REQUIRED ACTION: Only an exact repetition of the lines from the one holding "Given: Click the Subnet Mask input field" to the end of the data is wanted, with pictures left out.

Stored items
*****
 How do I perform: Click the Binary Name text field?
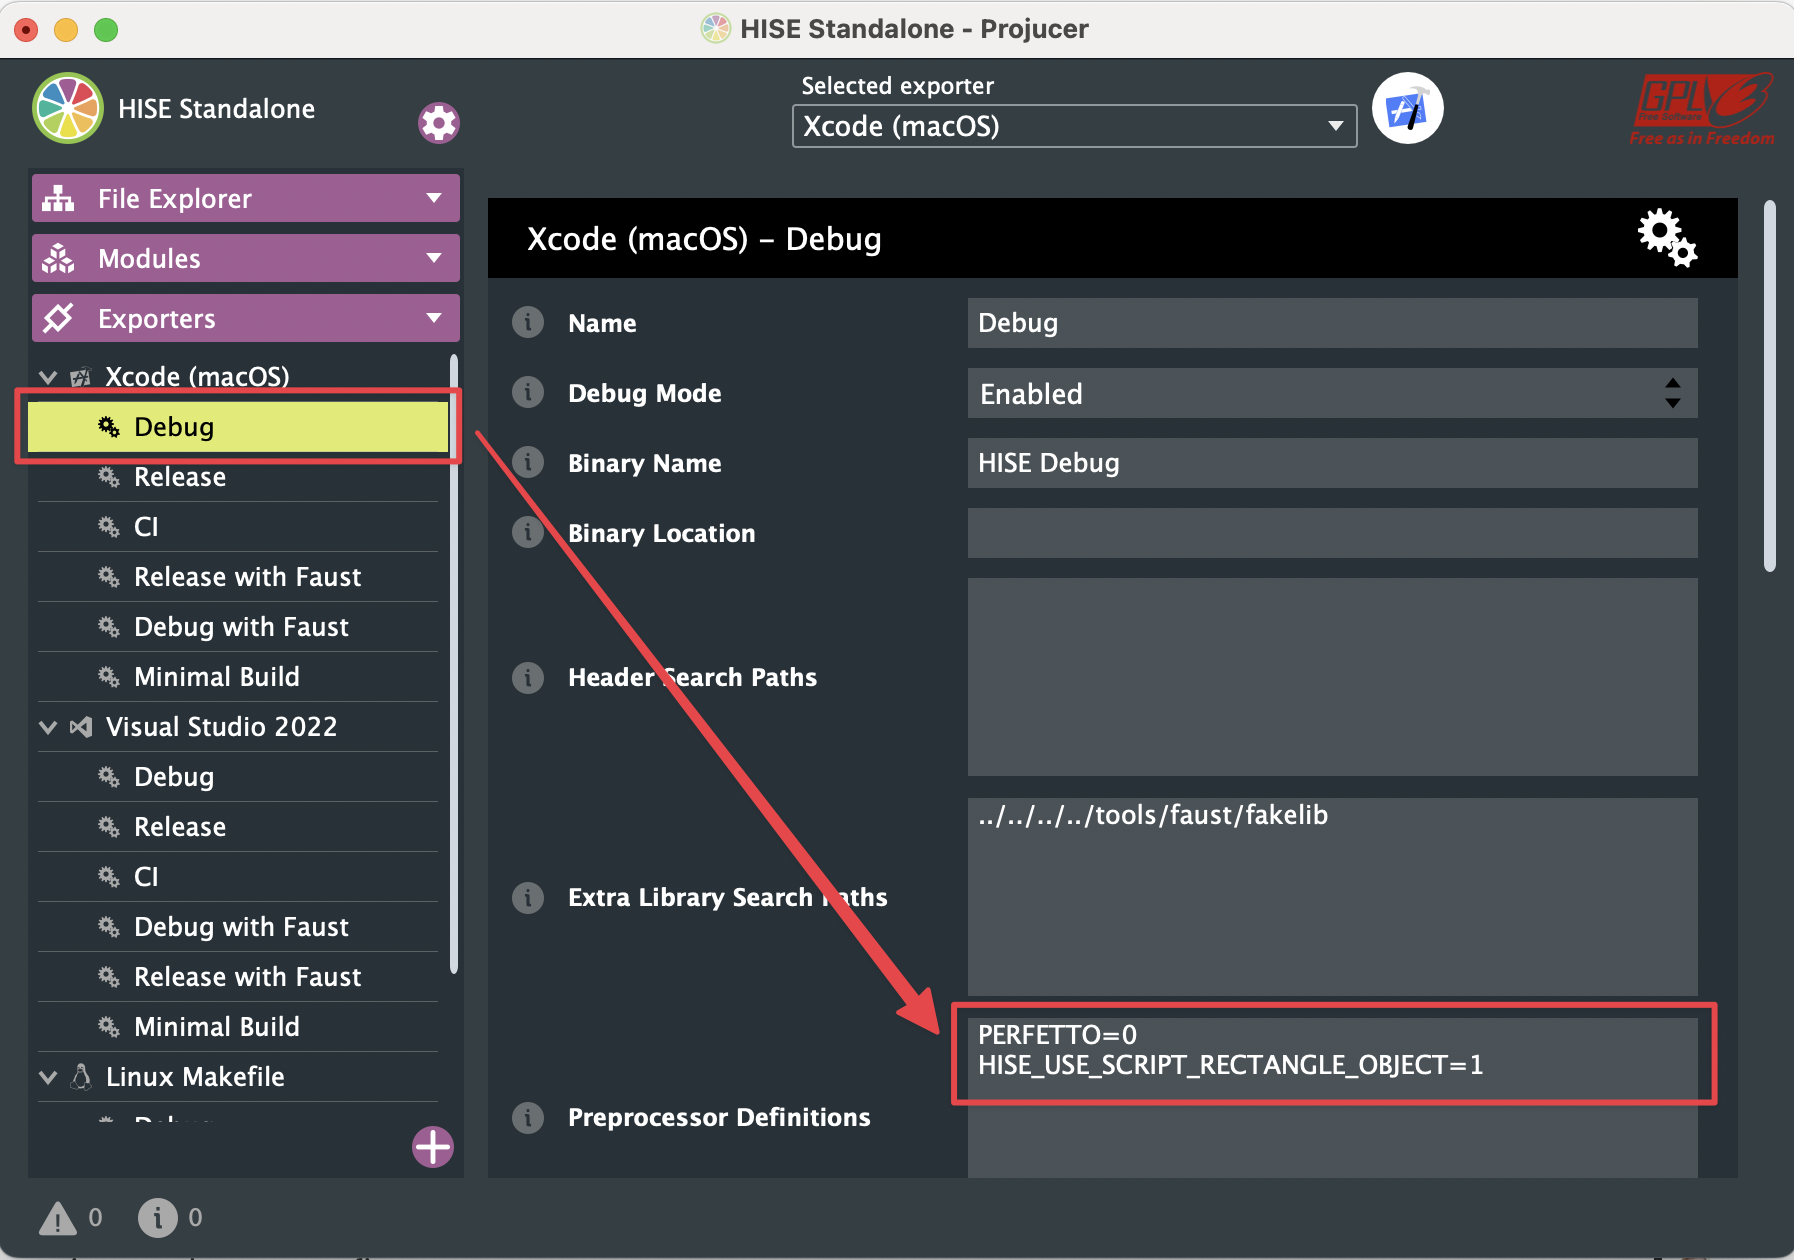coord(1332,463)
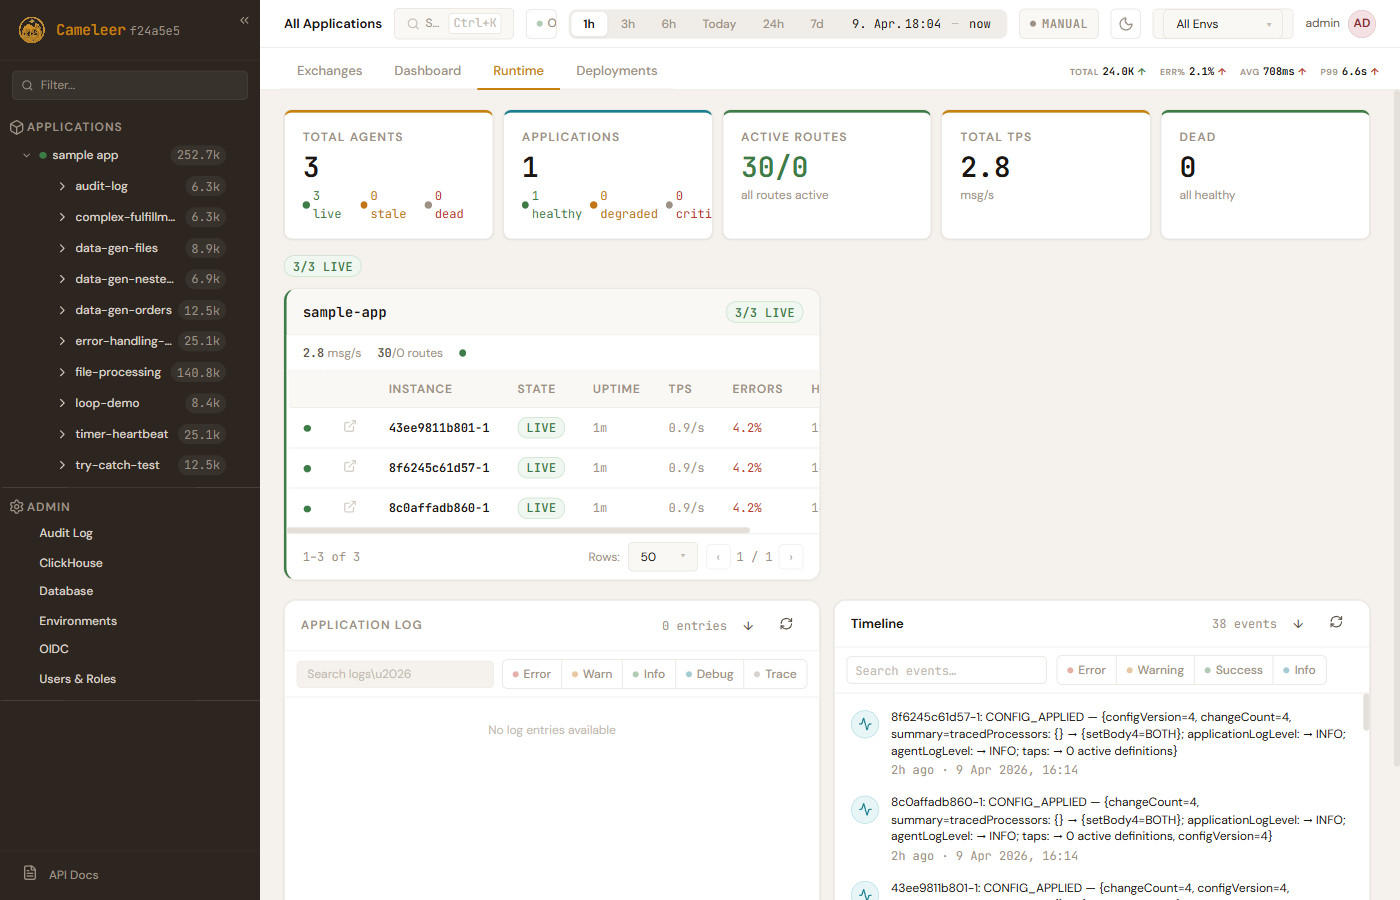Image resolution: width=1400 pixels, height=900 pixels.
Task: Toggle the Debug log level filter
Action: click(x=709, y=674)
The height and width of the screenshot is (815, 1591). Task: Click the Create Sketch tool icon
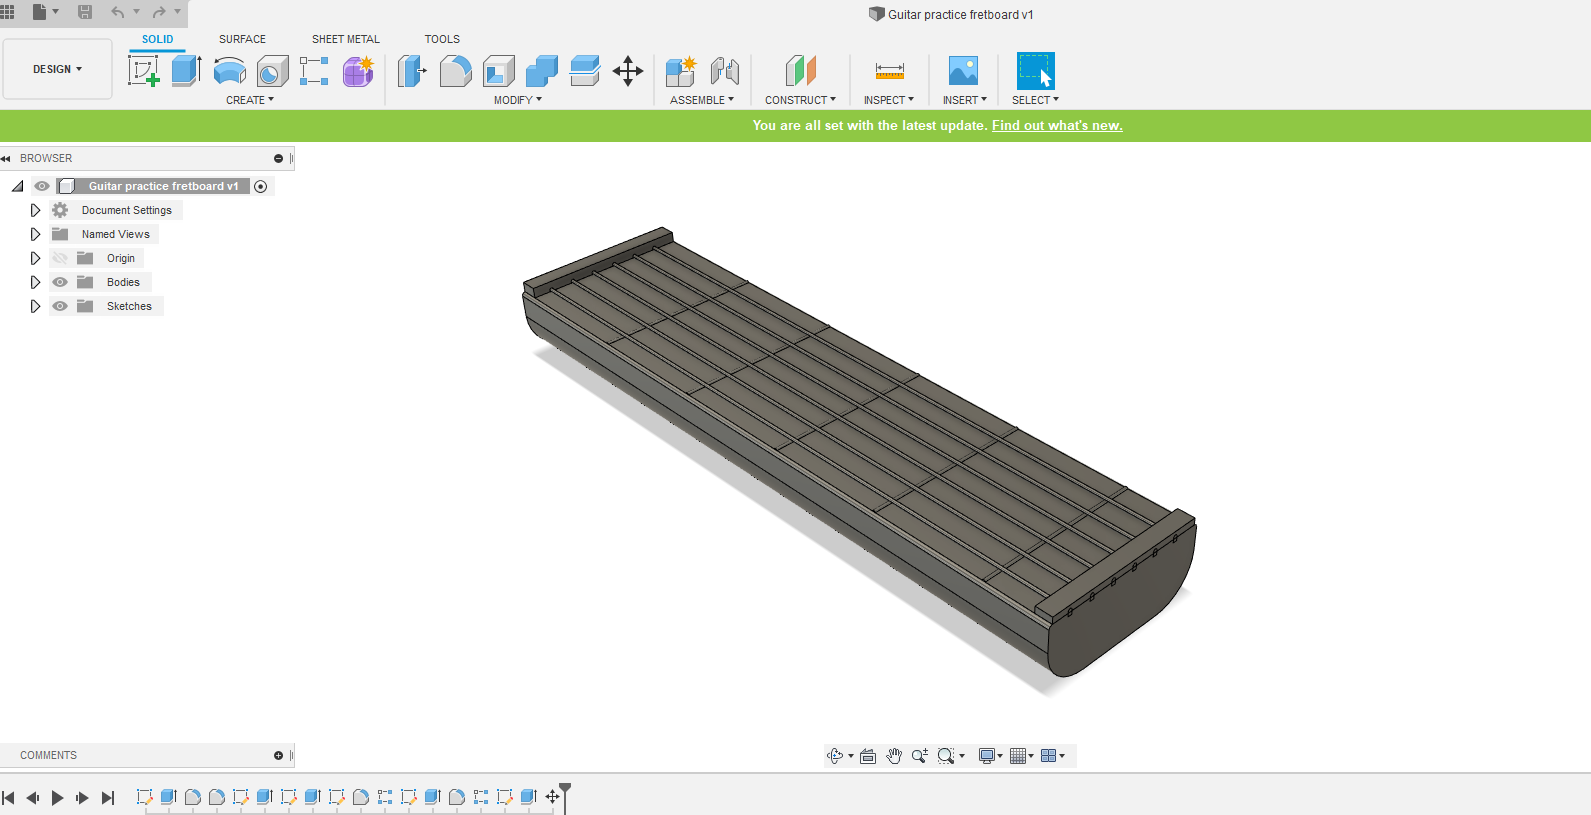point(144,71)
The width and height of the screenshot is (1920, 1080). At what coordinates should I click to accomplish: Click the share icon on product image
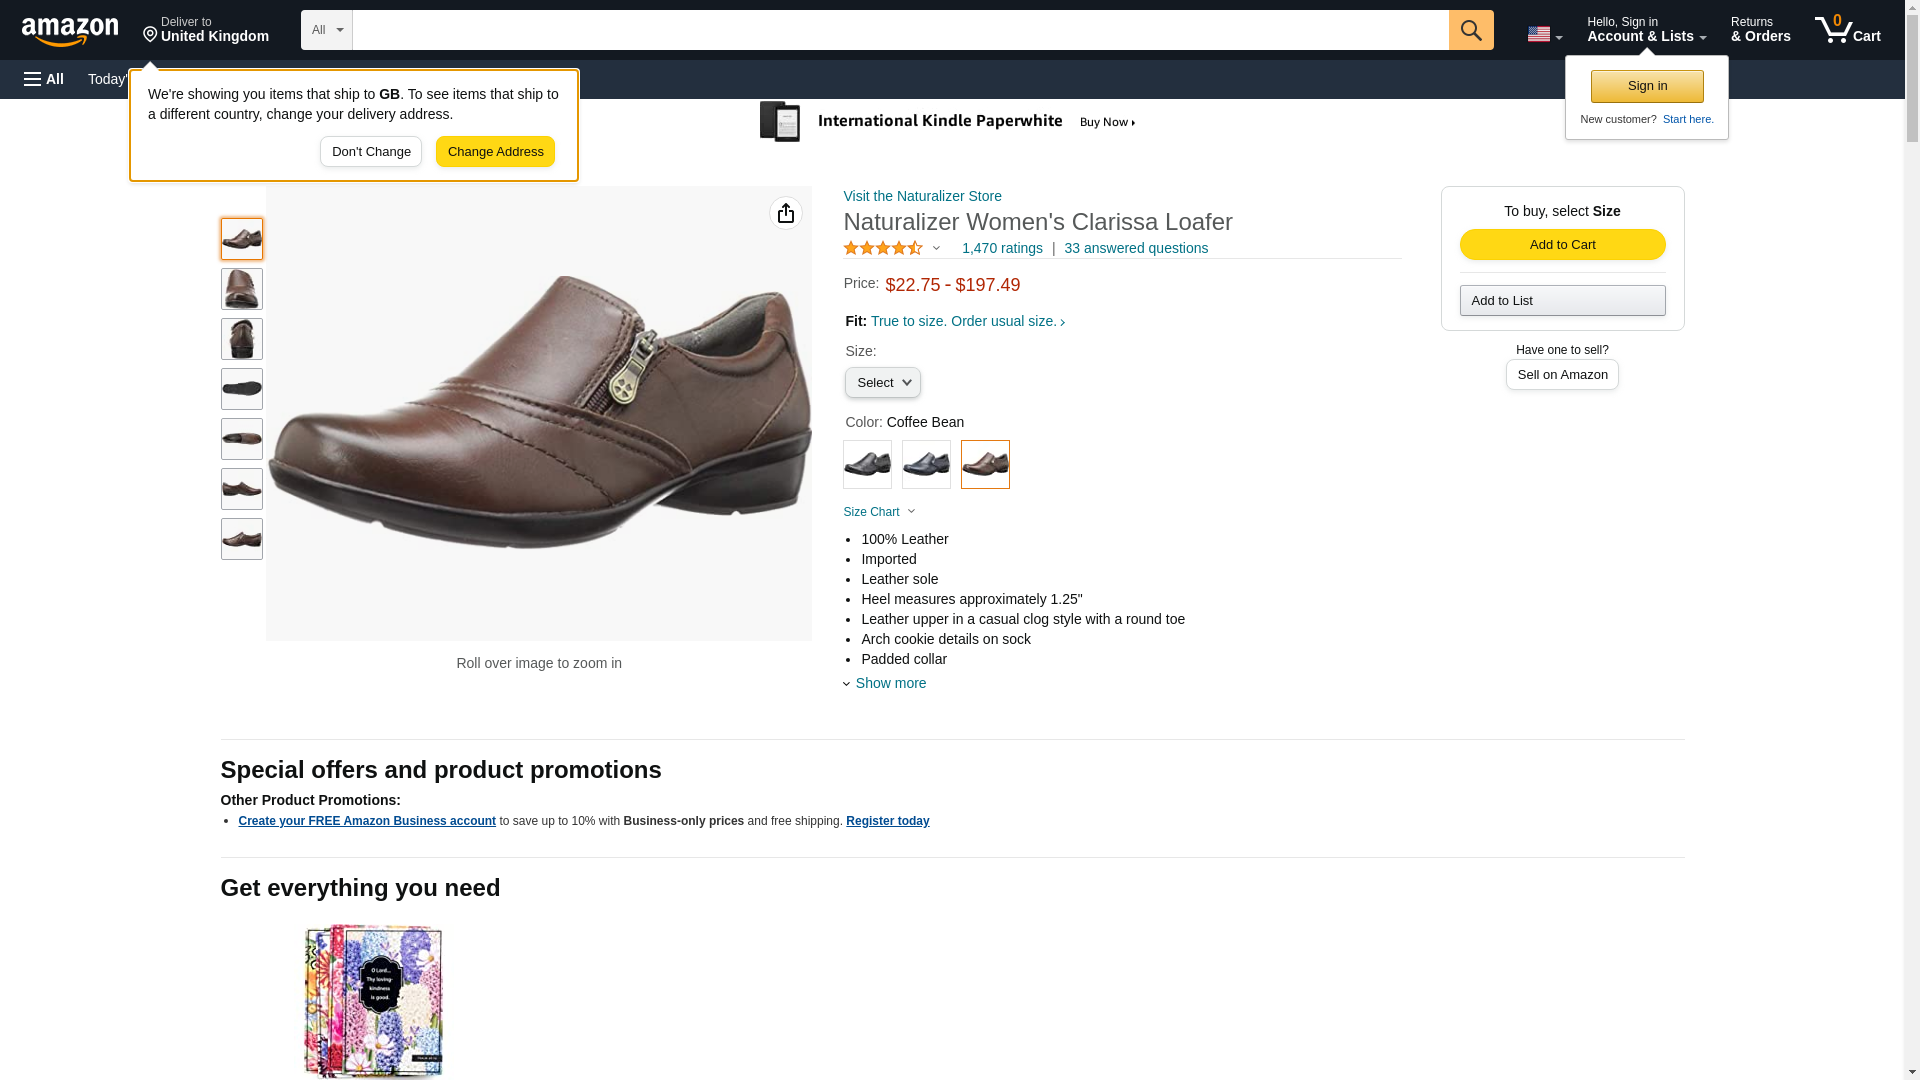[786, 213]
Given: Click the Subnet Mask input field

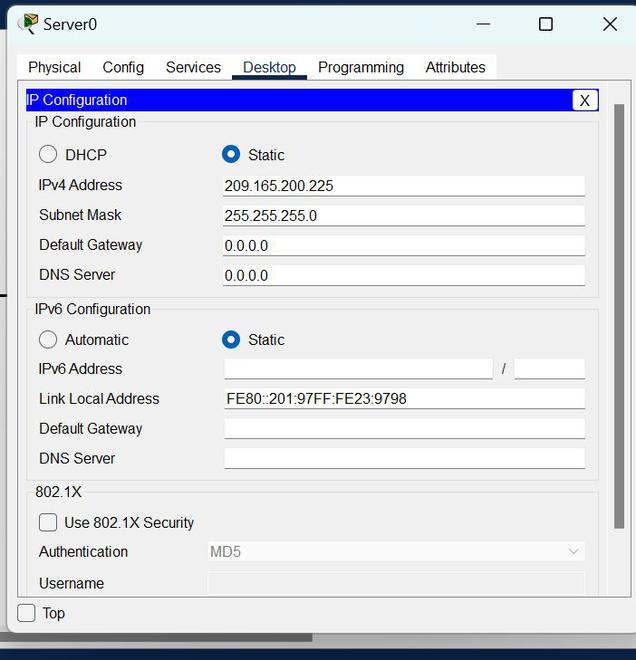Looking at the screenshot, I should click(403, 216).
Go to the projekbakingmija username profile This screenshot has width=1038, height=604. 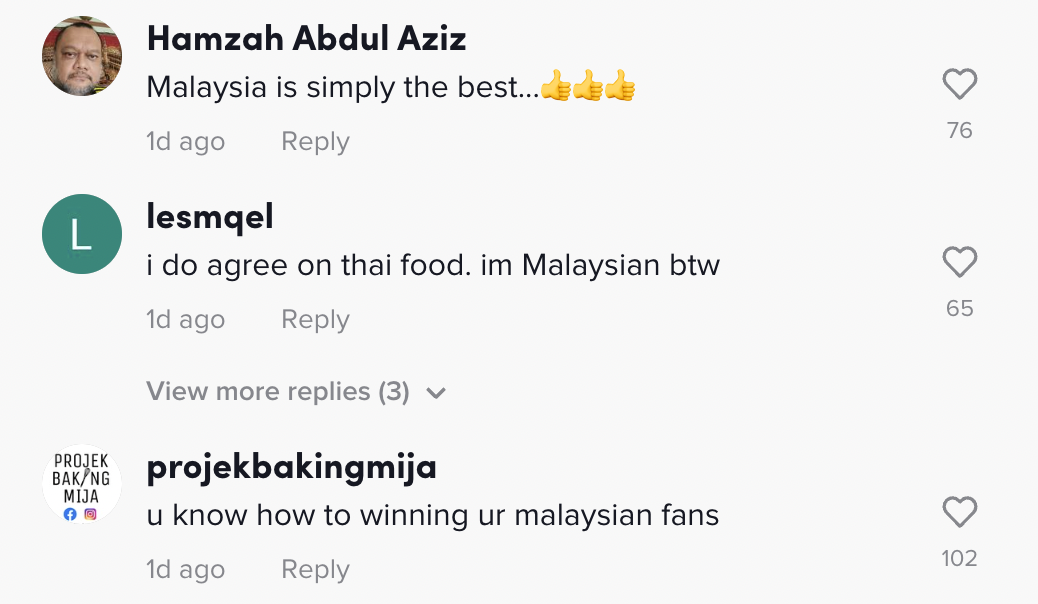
*****
EXPECTED ANSWER:
Given: Click the Subnet Mask input field

Looking at the screenshot, I should click(403, 216).
Go to the projekbakingmija username profile This screenshot has width=1038, height=604. 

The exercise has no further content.